Mastodon — https://joinmastodon.org/ — Mastodon is an open-source, decentralized Twitter alternative. An installation of Mastodon is called an “instance.” When you go to the Web site and decide to sign up, you’re directed to a list of “instances” that you can choose. There’s a general one you can sign up for called Mastodon.social; it looks like one of the largest instances available (not surprising since it’s run by the guy who started Mastodon.) Once you’ve signed up you’ll notice it looks a lot like TweetDeck.
Mastodon has some significant differences from Twitter, including post limits of 500 characters, and a chronological timeline (imagine that!) I’m ResearchBuzz@mastodon.social if you want to say hello. (I think that’s how you write the address.)
Doing a thorough overview of Mastodon is a bit beyond the scope of this article, but if you’re looking for guidance here’s an overview from Quartz.
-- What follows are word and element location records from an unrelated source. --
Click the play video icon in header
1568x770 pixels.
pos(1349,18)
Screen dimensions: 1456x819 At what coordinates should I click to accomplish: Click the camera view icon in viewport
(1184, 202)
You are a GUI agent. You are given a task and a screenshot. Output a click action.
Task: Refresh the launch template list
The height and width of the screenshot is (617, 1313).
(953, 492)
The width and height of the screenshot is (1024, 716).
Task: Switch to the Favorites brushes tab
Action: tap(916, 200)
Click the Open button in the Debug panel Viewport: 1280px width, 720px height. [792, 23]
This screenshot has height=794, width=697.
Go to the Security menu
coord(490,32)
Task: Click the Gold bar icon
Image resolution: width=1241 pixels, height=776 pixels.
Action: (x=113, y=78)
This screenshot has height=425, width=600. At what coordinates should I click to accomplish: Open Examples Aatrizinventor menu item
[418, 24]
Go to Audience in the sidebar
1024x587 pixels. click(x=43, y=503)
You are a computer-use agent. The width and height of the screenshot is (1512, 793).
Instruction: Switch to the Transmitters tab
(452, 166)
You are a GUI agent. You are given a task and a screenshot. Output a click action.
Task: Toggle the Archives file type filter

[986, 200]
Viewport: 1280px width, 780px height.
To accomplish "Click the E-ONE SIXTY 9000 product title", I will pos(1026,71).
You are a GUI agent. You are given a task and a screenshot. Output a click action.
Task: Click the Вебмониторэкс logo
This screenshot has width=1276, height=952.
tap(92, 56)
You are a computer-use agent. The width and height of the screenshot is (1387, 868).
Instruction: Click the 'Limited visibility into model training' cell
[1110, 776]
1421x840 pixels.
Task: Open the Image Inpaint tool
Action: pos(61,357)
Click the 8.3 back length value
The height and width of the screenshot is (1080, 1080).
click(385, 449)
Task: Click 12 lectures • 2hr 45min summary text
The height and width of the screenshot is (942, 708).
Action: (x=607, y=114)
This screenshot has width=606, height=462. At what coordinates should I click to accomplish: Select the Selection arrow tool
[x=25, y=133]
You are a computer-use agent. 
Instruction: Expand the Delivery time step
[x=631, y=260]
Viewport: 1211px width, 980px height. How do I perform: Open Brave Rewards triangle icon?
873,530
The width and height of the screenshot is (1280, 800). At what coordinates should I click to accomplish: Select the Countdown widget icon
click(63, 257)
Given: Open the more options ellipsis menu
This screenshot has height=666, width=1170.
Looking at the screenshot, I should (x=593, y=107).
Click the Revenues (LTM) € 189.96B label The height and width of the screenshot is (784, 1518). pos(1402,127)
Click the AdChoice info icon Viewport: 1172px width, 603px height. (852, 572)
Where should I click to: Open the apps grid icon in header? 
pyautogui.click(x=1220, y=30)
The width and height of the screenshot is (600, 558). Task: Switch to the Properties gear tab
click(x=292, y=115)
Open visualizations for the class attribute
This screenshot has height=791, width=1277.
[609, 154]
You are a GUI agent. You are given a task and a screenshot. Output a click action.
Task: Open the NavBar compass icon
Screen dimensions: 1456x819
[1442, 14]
I am also considering setting up a Mastodon instance (hosted Mastodon, not creating my own server). If you’re interested in that let me know in the comments; I could do a walkthrough. Oh, and if you’re looking for a Mastodon Instance to join, https://instances.social/ has a wizard that asks you a few questions about your preferred language and content and then gives you a list of Instances you might find interesting.
Friendica – https://friendi.ca/ — Friendica is another distributed network but doesn’t appear to have as high a profile as Mastodon. I’m including it here because it has a lot of tools for distributing data in and out of other networks. From its about page: “Friendica is a software to create a distributed social network. It is part of the federation of servers that are running with Friendica, Diaspora and Hubzilla which are compatible to each other…. Friendica is a communication hub that can not only talk to other Friendica servers but also natively to servers that are using the Diaspora protocol (Diaspora and Hubzilla) and the OStatus protocol that is used by GNU Social. Additionally you can use accounts of third party networks to read and post content with the use of Friendica.”
Friendica has a short list of recommended servers, so I signed up with Squeet.me. Friendica, as you’ll notice, has much more of a Facebook vibe than the Twitter look that Mastodon has.
I found Friendica a little less confusing but a lot quieter than Mastodon. If you’re interested in learning more about Friendica, Linux Magazine has an overview. Like Mastodon, Friendica is open-source and you can create your own installation or join an open server.
I wish I could make this a lot simpler for you. I wish I could write, “Facebook is awful, export your data and go here, it’ll be fine,” but I can’t. It is my hope that as more information is revealed about Cambridge Analytica and Facebook (apparently we’re only three parts into a five-part expose by Channel 4 in the UK) we’ll see more tools and more alternatives and ways to stay connected without giving ourselves up to exploitation, manipulation, and fraud.
And hopefully we’ll have learned enough that this overarcing destruction of our Internet ecosystem by a single company won’t happen again.